Given text =>
----
This patch converts the CANCEL_MSG procedure to use xdrgen
functions nlm_svc_decode_nlm_cancargs and nlm_svc_encode_void
generated from the NLM version 3 protocol specification. The
procedure handler uses xdrgen types through the
nlm_cancargs_wrapper structure that bridges between generated
code and the legacy lockd_lock representation.
Setting pc_argzero to zero is safe because the generated decoder
fills the argp->xdrgen subfields before the procedure runs, so the
zeroing memset performed by the dispatch layer is not needed. The
lock member of the wrapper is populated explicitly in
nlm3svc_lookup_file() rather than relying on zero-initialization.
The previous hand-written decoder in svcxdr_decode_cookie()
rewrote a zero-length NLM cookie into a four-byte zero cookie,
with a comment attributing the substitution to HP-UX clients.
----
Given information =>

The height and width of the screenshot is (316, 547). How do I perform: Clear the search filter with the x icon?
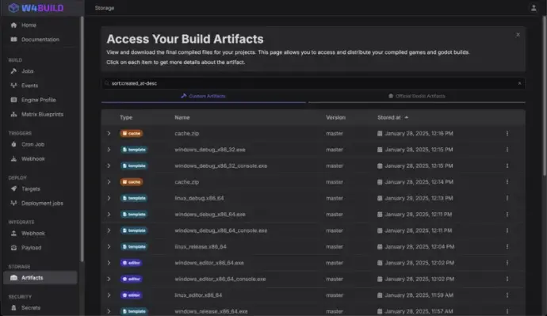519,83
----
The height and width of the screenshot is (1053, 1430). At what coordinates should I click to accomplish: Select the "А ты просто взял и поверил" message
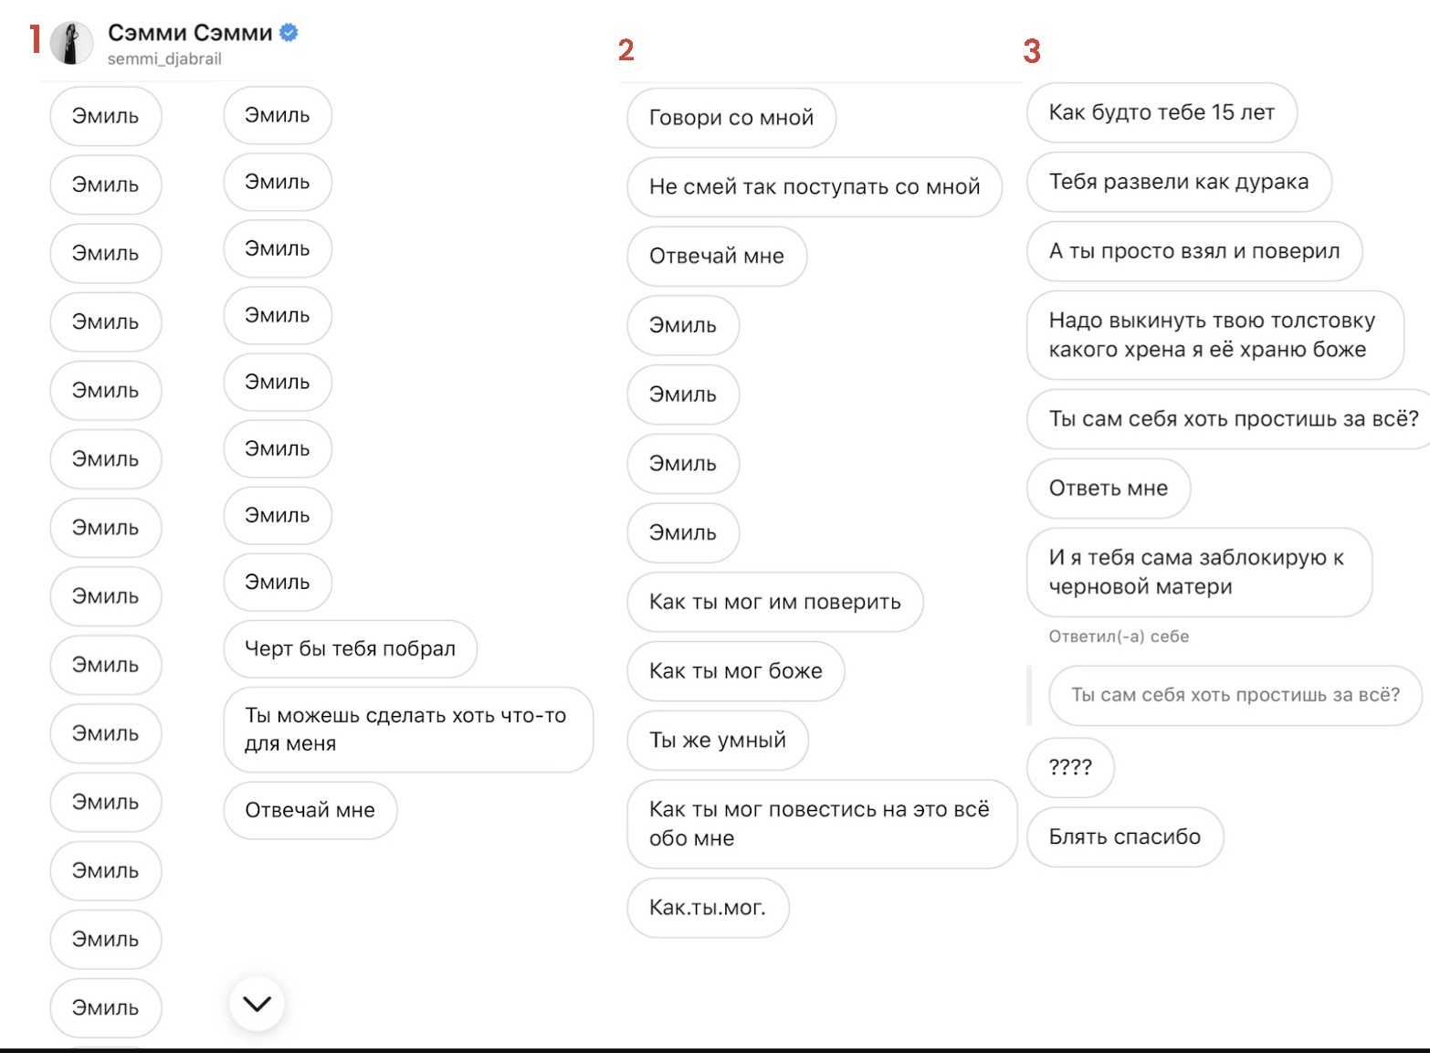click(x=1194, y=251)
----
Given task 1 => Can you extract the stretch of the patch description from "This patch converts" through "relying on zero-initialization."?
Given task 2 => Would you continue the patch description on NLM cancel handling from its last sentence onward?
The lines play no role in any of this.

Response 1 =>
This patch converts the CANCEL_MSG procedure to use xdrgen
functions nlm_svc_decode_nlm_cancargs and nlm_svc_encode_void
generated from the NLM version 3 protocol specification. The
procedure handler uses xdrgen types through the
nlm_cancargs_wrapper structure that bridges between generated
code and the legacy lockd_lock representation.
Setting pc_argzero to zero is safe because the generated decoder
fills the argp->xdrgen subfields before the procedure runs, so the
zeroing memset performed by the dispatch layer is not needed. The
lock member of the wrapper is populated explicitly in
nlm3svc_lookup_file() rather than relying on zero-initialization.

Response 2 =>
The xdrgen-generated netobj decoder performs no such rewrite, so
a zero-length request cookie now round-trips unchanged into the
CANCEL_RES reply. HP-UX has reached end of support, and CANCEL_MSG
is fire-and-forget with no client-side reply matching on the NLM
cookie, so the workaround is dropped intentionally here.
The NLM async callback mechanism uses client-side functions
which continue to take legacy results like struct lockd_res,
preventing CANCEL and CANCEL_MSG from sharing code for now.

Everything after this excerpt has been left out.